Romney is betting that he and Ryan can buck history and have a member of the House become vice president. That happened only three times in the 20th century, Walch said: James Sherman, a House member from New York, was William Howard Taft's vice president; John Nance Garner, a New Yorker and House speaker, was elected Franklin D. Roosevelt's vice president; and Gerald Ford was appointed vice president after Spiro Agnew resigned as Richard Nixon's number two after pleading no contest to tax evasion. "Serving as a congressman generally does not give you a boost on the national ticket," Walch said. "Recent vice-presidential nominees who came directly from the House, such as Geraldine Ferraro, are rare indeed."
But times have changed. The profile of the 435-member House -- considered the junior circuit to the 100-member Senate -- has risen in recent years thanks, in part, to the dramatic shift in power from Democratic to Republican control in 2010 and the influx of tea party members, and Ryan has been one of its most high-profile lawmakers.
Ryan's budget plan is widely regarded as a blueprint for conservatives on the key issue of the day. It would repeal the 2010 federal health care law, give states more say over Medicaid and limit government spending to 20 percent of the economy by 2015 -- it's been about 24 percent. Under Ryan's plan, there would be just two income-tax brackets, 10 percent for low-income earners and 25 percent for higher wage earners and corporations. The current top rate is 35 percent.
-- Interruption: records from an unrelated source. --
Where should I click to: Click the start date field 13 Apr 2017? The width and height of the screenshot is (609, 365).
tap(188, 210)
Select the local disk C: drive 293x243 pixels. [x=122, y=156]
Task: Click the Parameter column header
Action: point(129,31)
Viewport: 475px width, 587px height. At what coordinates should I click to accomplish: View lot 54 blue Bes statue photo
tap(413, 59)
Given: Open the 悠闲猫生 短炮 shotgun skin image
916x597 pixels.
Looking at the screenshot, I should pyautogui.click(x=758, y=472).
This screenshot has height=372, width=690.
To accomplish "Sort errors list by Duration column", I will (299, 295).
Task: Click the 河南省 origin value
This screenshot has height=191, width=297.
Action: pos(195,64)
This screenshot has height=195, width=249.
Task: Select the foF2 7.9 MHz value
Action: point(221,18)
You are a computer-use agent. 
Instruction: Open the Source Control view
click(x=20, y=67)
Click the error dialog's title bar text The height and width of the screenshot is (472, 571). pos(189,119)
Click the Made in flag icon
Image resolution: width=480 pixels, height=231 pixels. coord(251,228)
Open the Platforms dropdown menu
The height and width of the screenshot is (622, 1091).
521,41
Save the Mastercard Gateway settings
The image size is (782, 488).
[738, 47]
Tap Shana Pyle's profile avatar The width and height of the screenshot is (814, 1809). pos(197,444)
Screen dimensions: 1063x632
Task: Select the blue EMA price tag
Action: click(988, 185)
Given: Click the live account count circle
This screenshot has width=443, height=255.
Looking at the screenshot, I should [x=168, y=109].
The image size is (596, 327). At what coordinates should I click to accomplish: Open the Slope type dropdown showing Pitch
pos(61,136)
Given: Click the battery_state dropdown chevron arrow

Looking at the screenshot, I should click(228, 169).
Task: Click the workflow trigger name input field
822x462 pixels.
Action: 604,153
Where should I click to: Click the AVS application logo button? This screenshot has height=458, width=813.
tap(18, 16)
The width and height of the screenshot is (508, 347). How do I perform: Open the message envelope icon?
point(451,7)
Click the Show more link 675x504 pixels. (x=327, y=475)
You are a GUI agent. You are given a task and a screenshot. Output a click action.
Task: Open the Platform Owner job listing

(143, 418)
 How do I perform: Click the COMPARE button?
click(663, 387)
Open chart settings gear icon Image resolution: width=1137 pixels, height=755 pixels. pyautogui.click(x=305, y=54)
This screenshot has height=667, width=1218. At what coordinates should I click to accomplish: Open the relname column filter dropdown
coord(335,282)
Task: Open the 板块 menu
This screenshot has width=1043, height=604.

Ryan said lost revenue would be made up for by closing loopholes in the tax code as well as through renewed economic growth, an assertion critics say is misguided.
Ryan's Medicare plan would have no effect on current beneficiaries. People now under 55 would be able to choose traditional Medicare or private plans when they become eligible starting in 2023. If they selected a private program, the government would provide a payment to the insurer to help subsidize the cost. Seniors could pick plans from an exchange, and each insurer would have to offer a minimum level of benefits.
Ryan has said that such a system would force plans "to compete against each other to serve the patient (and) will help ensure guaranteed affordability." Opponents say the change would wind up costing seniors more. Ryan's strengths are regarded as a command of budget details and a willingness to go out on limbs that ambitious politicians rarely are willing to take on. But his resume has one flaw: He's shown few tendencies to engage in serious work with Democrats or moderates to fashion the kind of compromise that can pass Congress. Still, even skeptics laud him for his tenacity and willingness to tackle issues that other politicians have shied away from.
"I give him enormous credit for taking on this significant issue, something the president regrettably has failed to do," said Sen. Susan Collins, R-Maine, who opposed Ryan's budget plans.